The problems at Sony Entertainment are hardly a secret. Last year's hack, attributed to North Korea, was in response to the release of The Interview and was embarrassing for Sony Entertainment chairman and CEO Michael Lynton and former co-chairperson Amy Pascal, who recently stepped down.
But the issues for Sony are much broader and deeper at the level of the parent company.
Hirai has all of Sony's other problems looming over him. For the first time since 1958, the company has canceled its dividend, and its smartphone division (which he vowed would become the industry's third largest) isn't taking off as hoped. It also is ramping up a web TV service. Operating profits are on the rise, though, and Hirai announced plans last week to split off the company's audio and video unit into separate businesses.
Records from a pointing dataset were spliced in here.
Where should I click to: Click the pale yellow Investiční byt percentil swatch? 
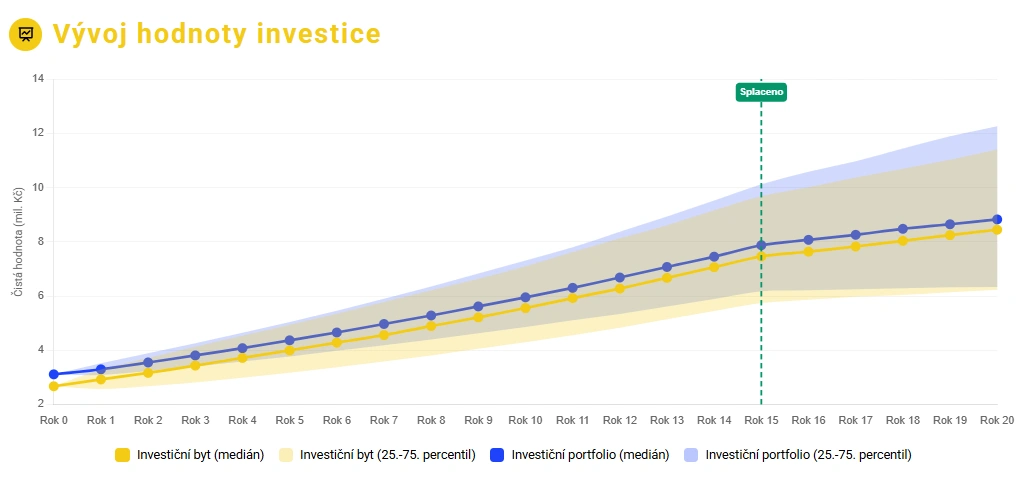click(284, 455)
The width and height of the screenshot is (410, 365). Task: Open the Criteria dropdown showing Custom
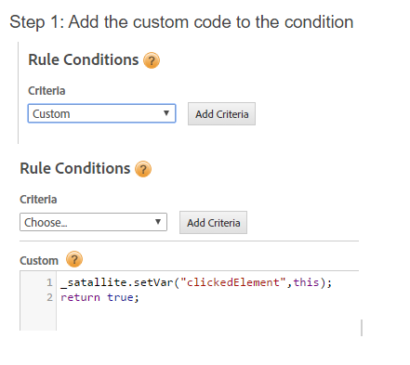click(x=102, y=114)
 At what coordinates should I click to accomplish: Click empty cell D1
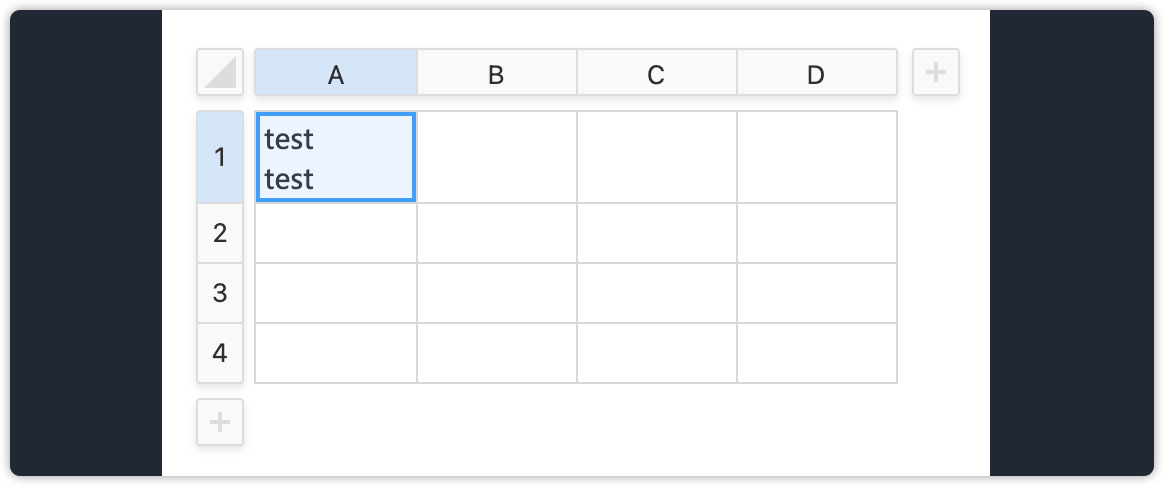pyautogui.click(x=817, y=157)
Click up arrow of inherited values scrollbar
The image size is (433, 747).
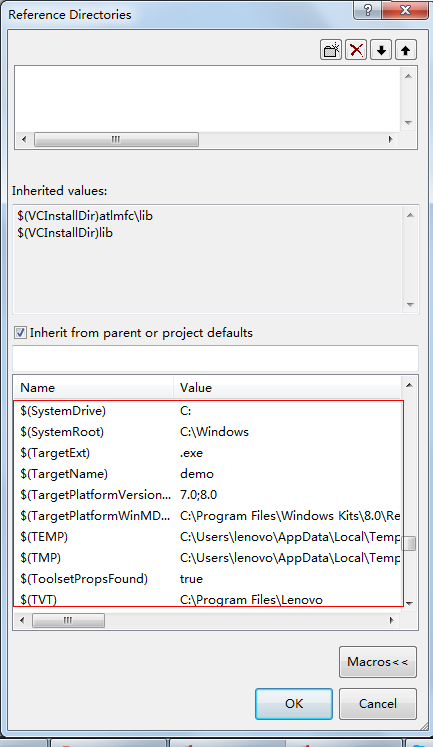410,215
Leadership lesson: When all else fails, rein in your ambitions—even if it means admitting defeat on certain goals. In the end it is all about honesty and integrity. Investors will reward companies willing to hit the reset button: Sony shares are up 35 percent this year and 60 percent in the past year. Though waiting too long is a huge mistake: Sony shares are down near-20 percent over the past five years.
Twitter's one of the top social media sites, but its pace of growth slipped post-IPO, raising concerns about its long-term future. Additionally, the company saw a rash of departures, including Michael Sippey, vice president of product, creative director Doug Bowman, COO Ali Rowghani and VP of engineering Jeremy Gordon, raising questions about its stability and whether CEO Dick Costolo can assemble and retain a team to chart a course for the company's future.
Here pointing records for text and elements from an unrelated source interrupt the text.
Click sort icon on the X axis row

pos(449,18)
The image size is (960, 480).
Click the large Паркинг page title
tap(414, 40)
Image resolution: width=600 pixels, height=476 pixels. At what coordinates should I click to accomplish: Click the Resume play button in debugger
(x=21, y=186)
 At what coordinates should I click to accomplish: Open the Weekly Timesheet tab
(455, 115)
At the same time, the company's failure to address the issue of online harassment of its users has struck a wrong chord, especially as Costolo himself has admitted that the issue is alienating core users and the company has historically sat on its hands while this happened.
The tide seems to have turned in 2015, though. Twitter reached a deal with Google to increase tweet presence in search results and reported quarterly earnings and revenue that beat analysts' expectations, with revenue nearly doubling to $479 million from $243 million a year ago.
Lesson learned: Recruiting, retaining and managing a team of Grade A Players is key to a company's future. Rapid shifts in management is a red flag for investors looking for stability and strategic direction.